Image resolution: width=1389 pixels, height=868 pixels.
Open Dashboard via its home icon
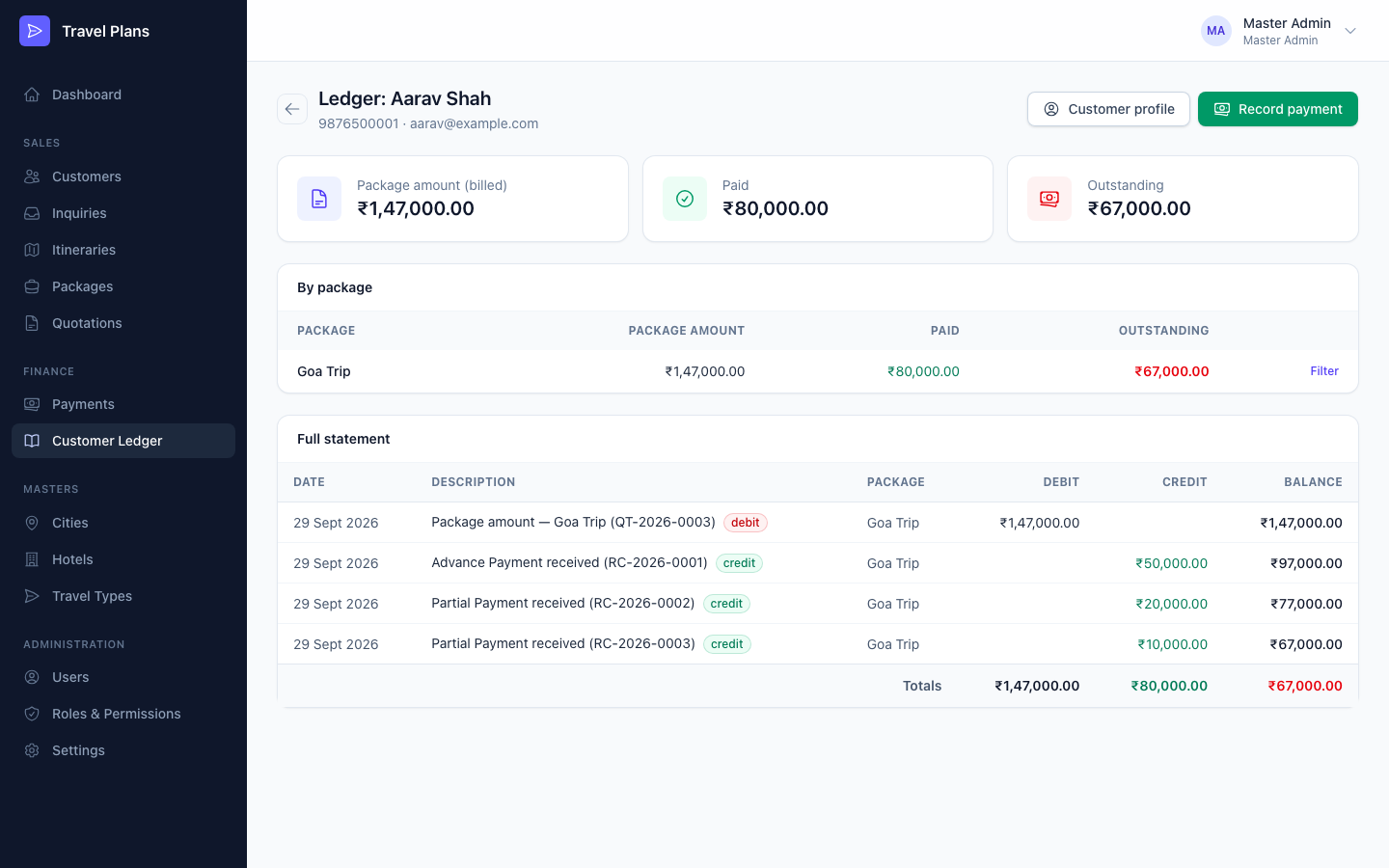point(32,95)
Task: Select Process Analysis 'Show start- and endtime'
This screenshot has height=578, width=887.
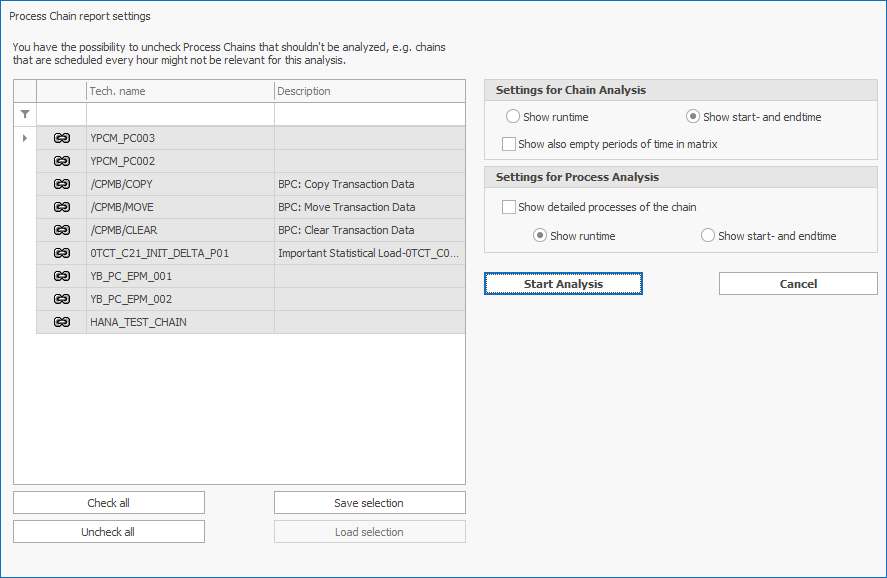Action: click(708, 236)
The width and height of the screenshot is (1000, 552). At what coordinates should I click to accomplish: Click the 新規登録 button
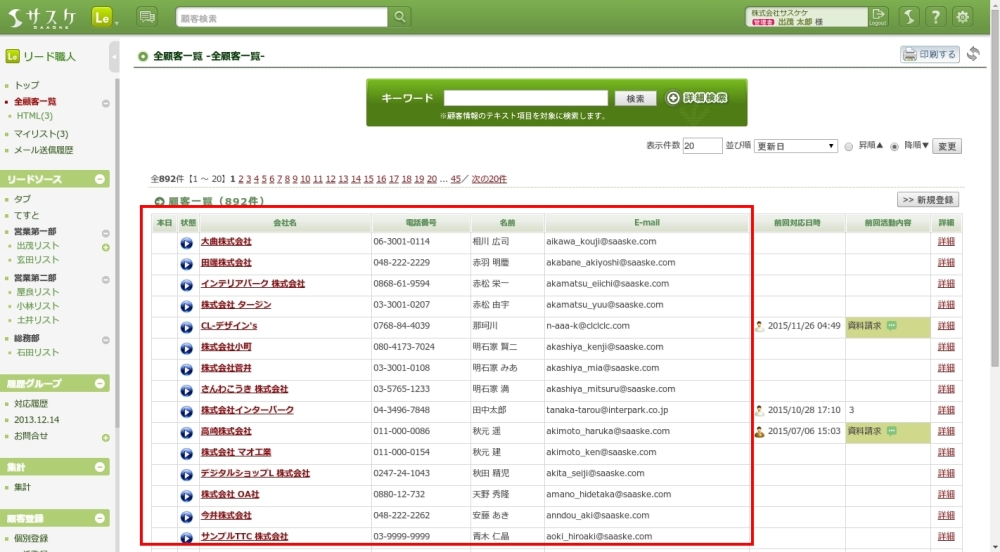click(928, 200)
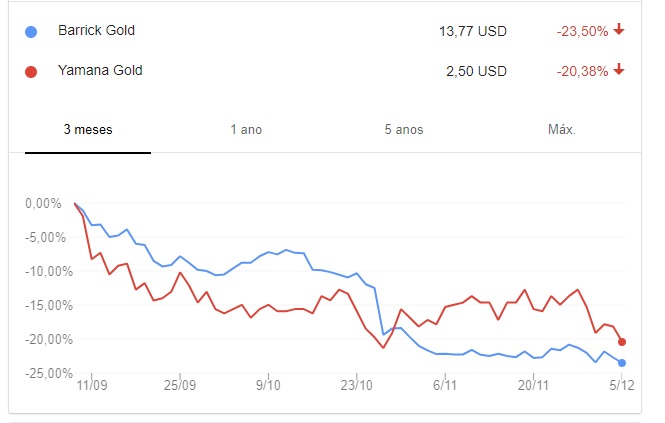
Task: Click the 23/10 date label on the axis
Action: 356,383
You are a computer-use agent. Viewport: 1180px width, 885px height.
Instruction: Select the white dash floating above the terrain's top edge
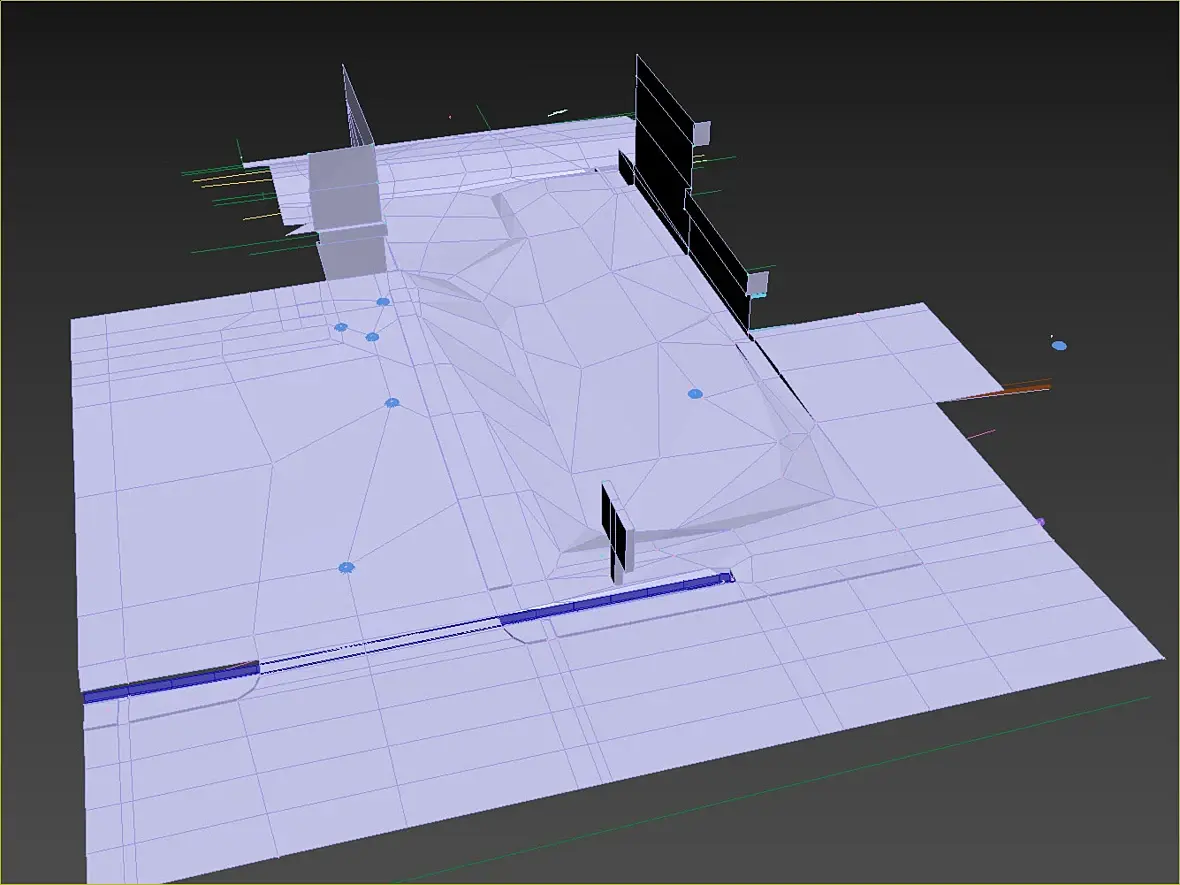coord(558,111)
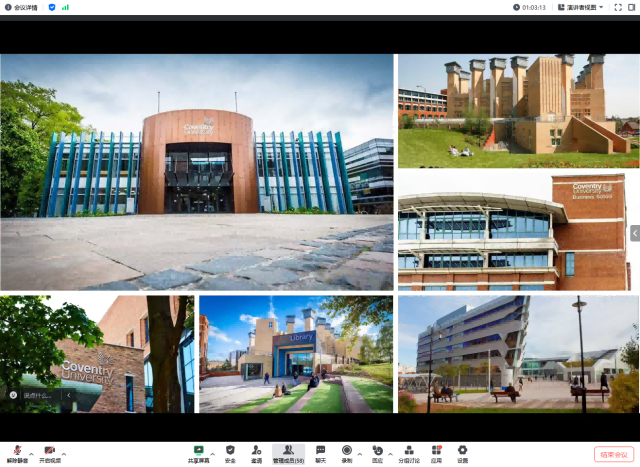Click the blue shield security status icon
The height and width of the screenshot is (467, 640).
pos(52,7)
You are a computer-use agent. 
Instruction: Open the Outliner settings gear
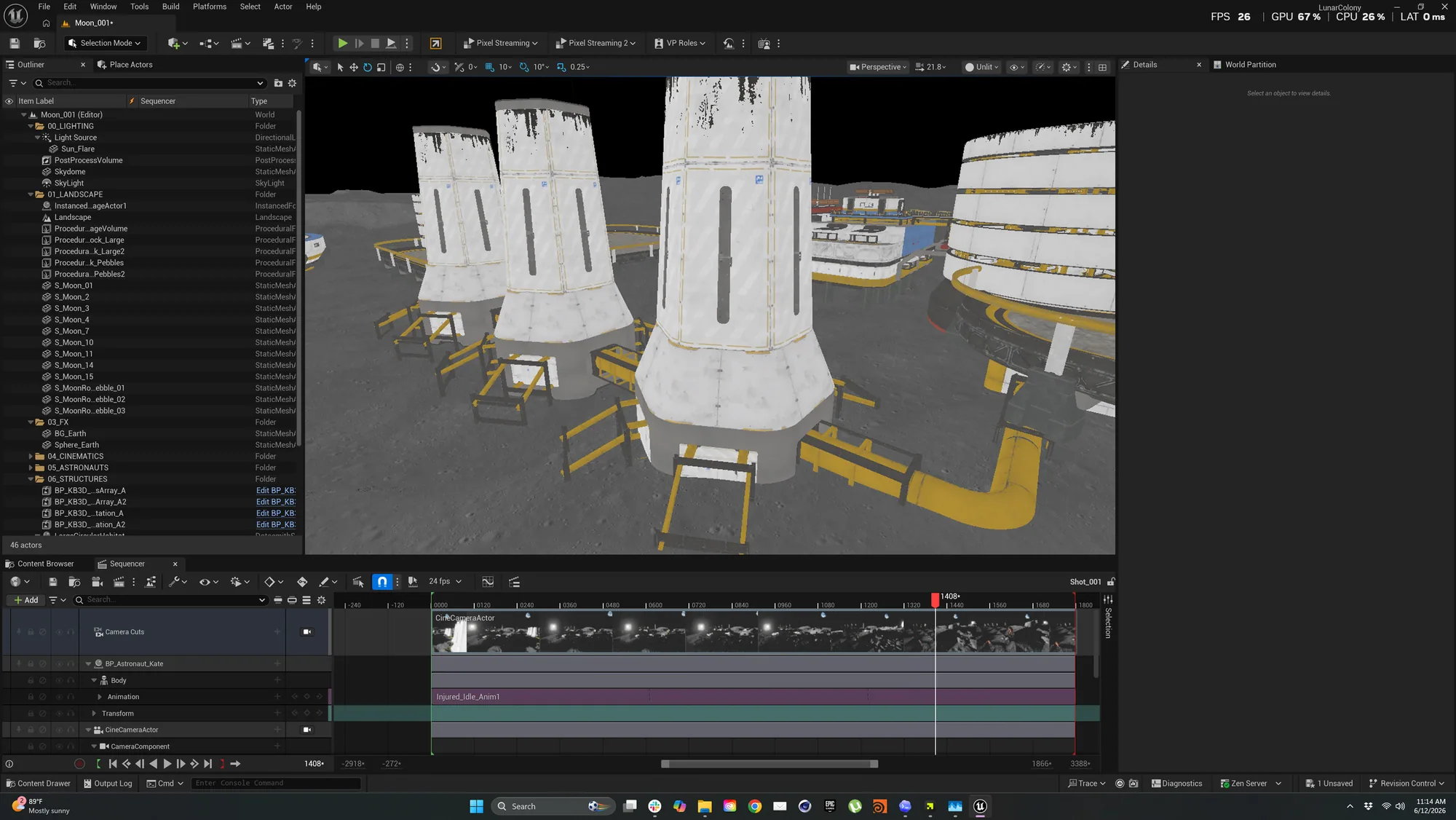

Brief
Reproduce every line of the listing above word for word, omitting the pictures.

Answer to the problem
Image resolution: width=1389 pixels, height=868 pixels.
Open Dashboard via its home icon
point(32,95)
Task: Select Process Analysis 'Show start- and endtime'
This screenshot has height=578, width=887.
Action: click(708, 236)
The width and height of the screenshot is (1000, 552). At what coordinates should I click to accomplish: Click the 新規登録 button
click(928, 200)
Task: Click the 23/10 date label on the axis
Action: 356,383
You are a computer-use agent. Viewport: 1180px width, 885px height.
Instruction: Select the white dash floating above the terrain's top edge
coord(558,111)
Click the blue shield security status icon
The height and width of the screenshot is (467, 640).
pos(52,7)
You are a computer-use agent. 
Instruction: Open the Outliner settings gear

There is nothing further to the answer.